La courte cérémonie protocolaire a été menée par le maire, Michel Angers. Il rappelle que lors de la consultation sur la nouvelle politique en novembre 2010, Donald Angers avait proposé à la Ville de poser «un geste d'honneur envers l'eau et nos entreprises fondatrices.» Son souhait a finalement été exaucé.
«Je travaille également sur un projet de mascotte, Onergie, pour faire passer le message sur l'importance de cette ressource», souligne Donald Angers.

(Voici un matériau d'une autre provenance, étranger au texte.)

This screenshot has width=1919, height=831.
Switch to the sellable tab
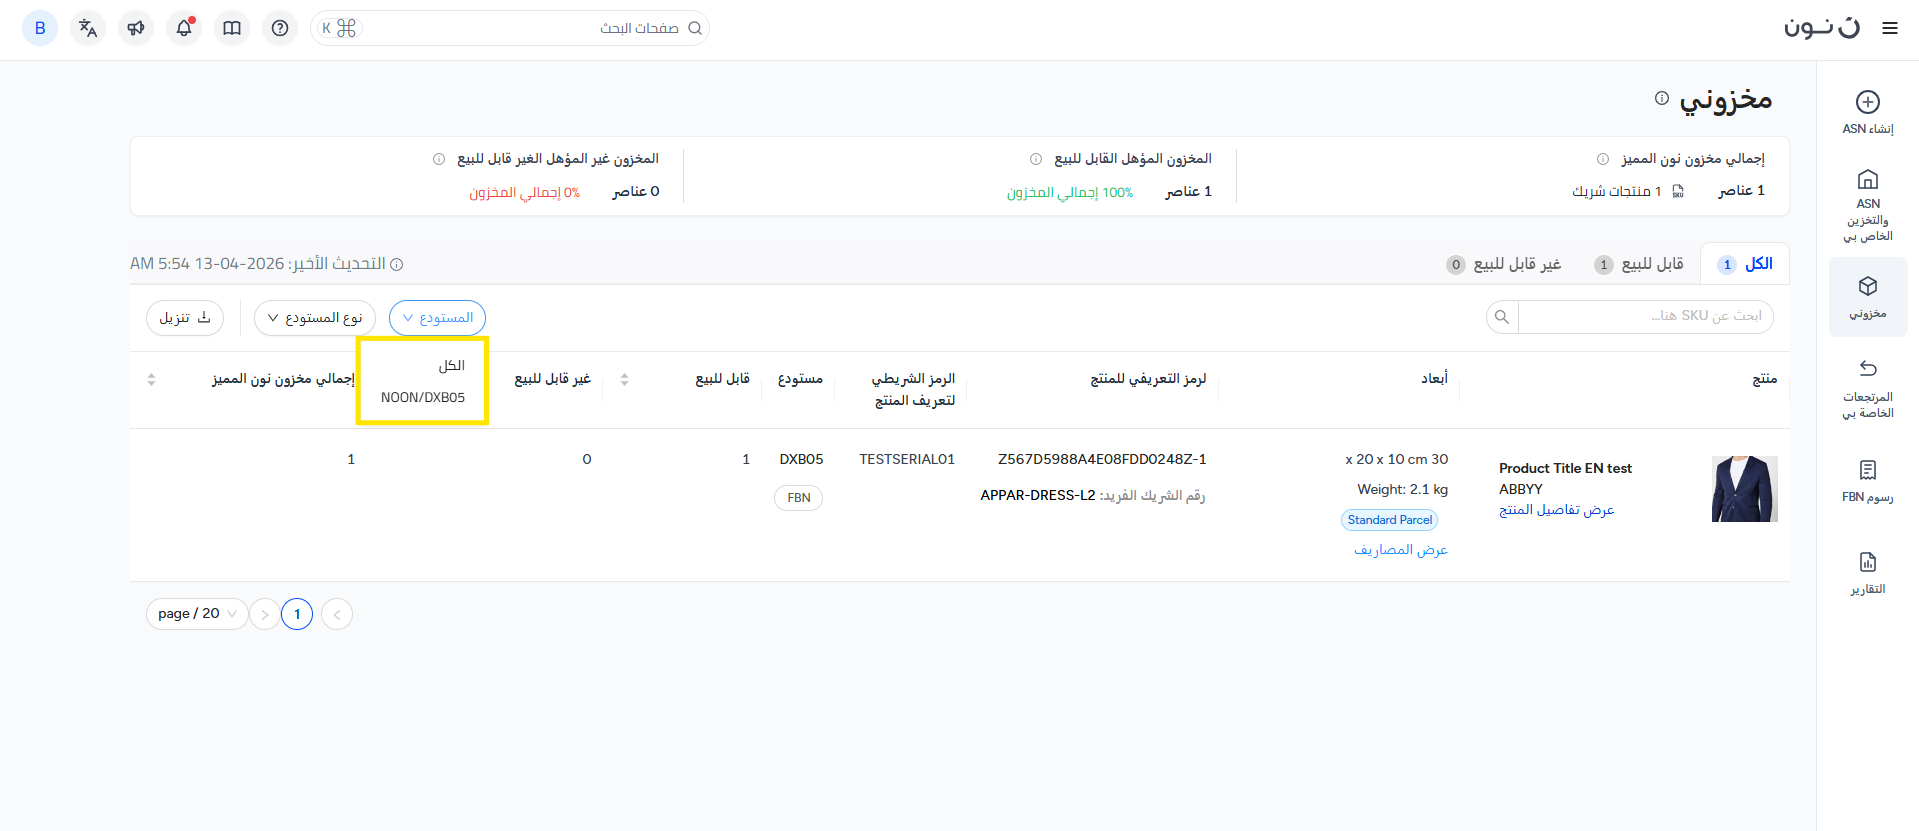click(x=1639, y=264)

«L'eau, ce sera définitivement un gros enjeu pour les années à venir.»
Le monument est constitué en deux parties. Une goutte d'eau stylisée en aluminium, réalisée par le sculpteur trifluvien Pascal Lareau, est déposée sur un socle où est gravé un texte inspiré de la Politique de gestion durable de l'eau. Le message rappelle notamment que l'énergie de l'eau a permis d'attirer de grandes entreprises à Shawinigan, site de la première coulée d'aluminium le 22 octobre 1901.
Le maire rappelle que plusieurs actions ont été posées au cours des derniers mois pour la préservation de l'eau.

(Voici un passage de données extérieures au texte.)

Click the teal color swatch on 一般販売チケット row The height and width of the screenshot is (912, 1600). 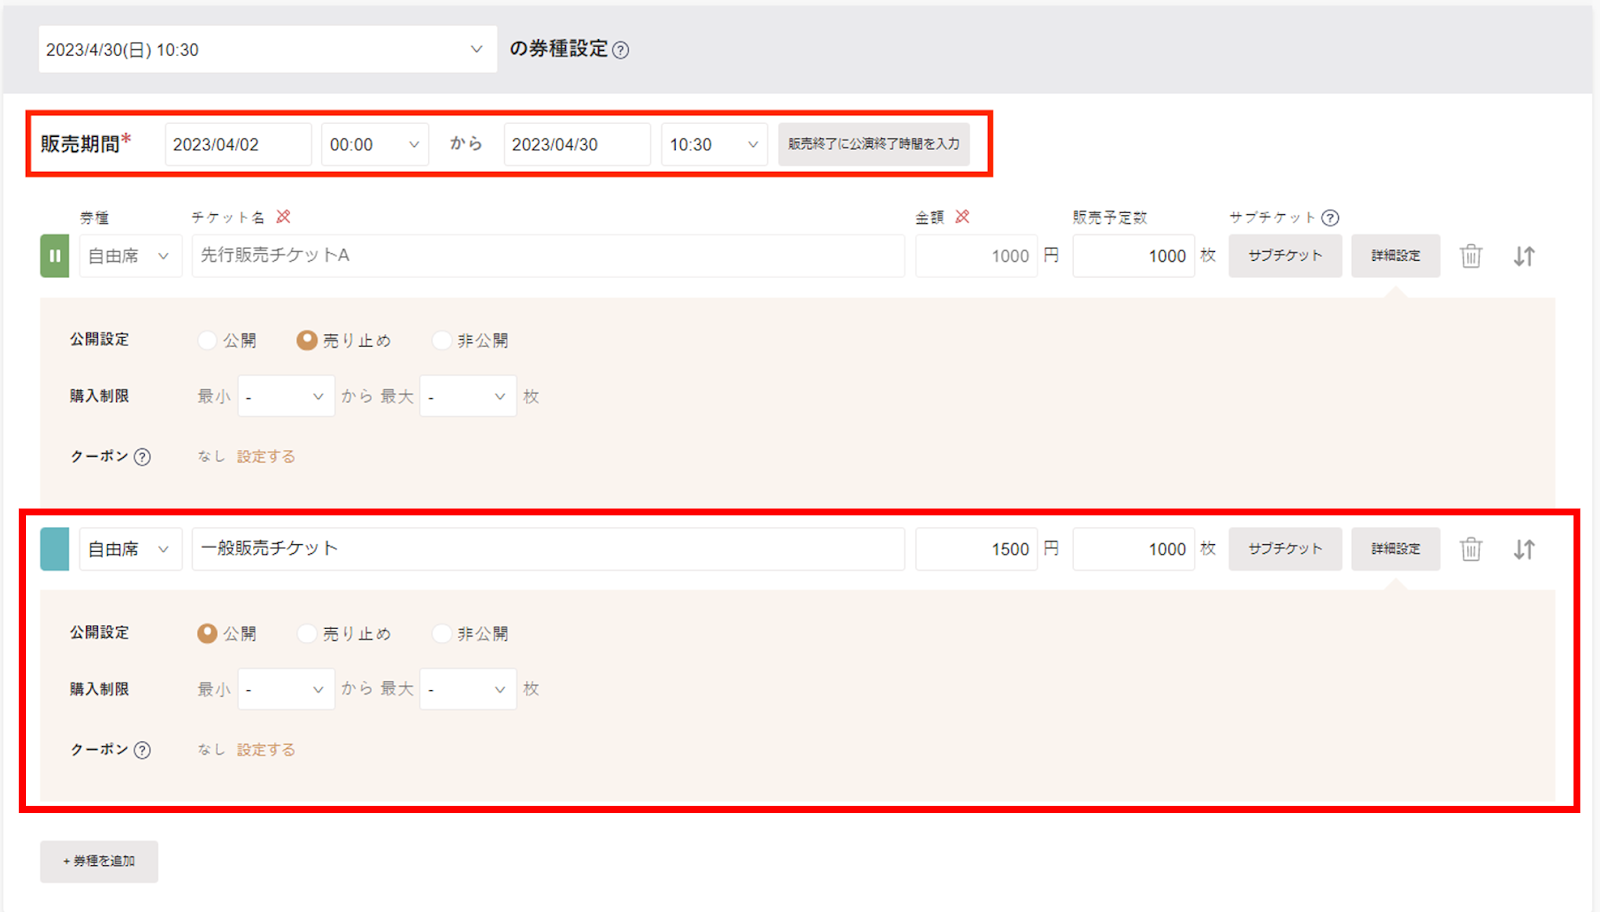pos(54,548)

Par exemple, un suivi très serré a été réalisé sur la santé du lac des Piles et à la Pêche, les deux principales sources d'approvisionnement à Shawinigan. Un programme d'économie d'eau potable a été organisé pendant les dernières finales provinciales des Jeux du Québec, avec des stations pour le remplissage des gourdes d'eau destinées aux athlètes. Le Service des travaux publics a aussi mené un projet pilote en offrant un point d'alimentation en eau brute filtrée pour les entrepreneurs. Enfin, la végétalisation des rives s'est poursuivie cet été.

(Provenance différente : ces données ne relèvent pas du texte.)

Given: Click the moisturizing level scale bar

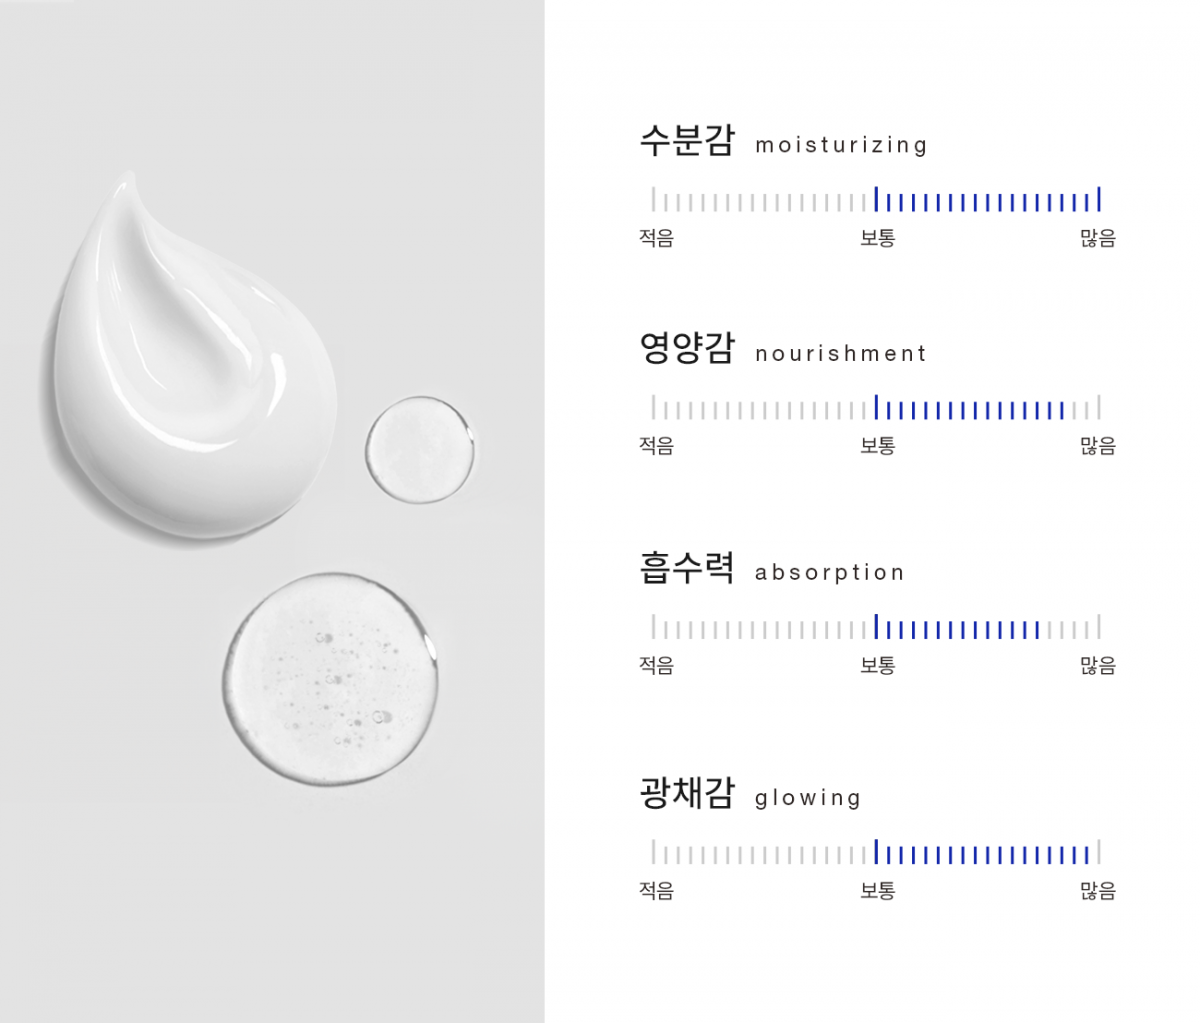Looking at the screenshot, I should point(876,200).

«Nous avons décidé de signifier concrètement notre engagement avec ce monument devant l'hôtel de ville», témoigne Michel Angers, qui estime à 15 000 $ le montant investi pour cette réalisation.
Plan d'action et approvisionnement
Bien que la politique ait été adoptée le 11 octobre 2011, le plan d'action qui la définira plus concrètement n'a toujours pas été présenté. À pareille date l'an dernier, le maire s'attendait à ce que ce soit fait au printemps 2012.
Bernard Cayouette, président de la Commission sur l'environnement, explique que l'implication d'employés municipaux pendant les dernières finales des Jeux du Québec avait quelque peu retardé ce dévoilement. Selon lui, il faut s'attendre à ce que le plan d'action soit livré quelque part en décembre.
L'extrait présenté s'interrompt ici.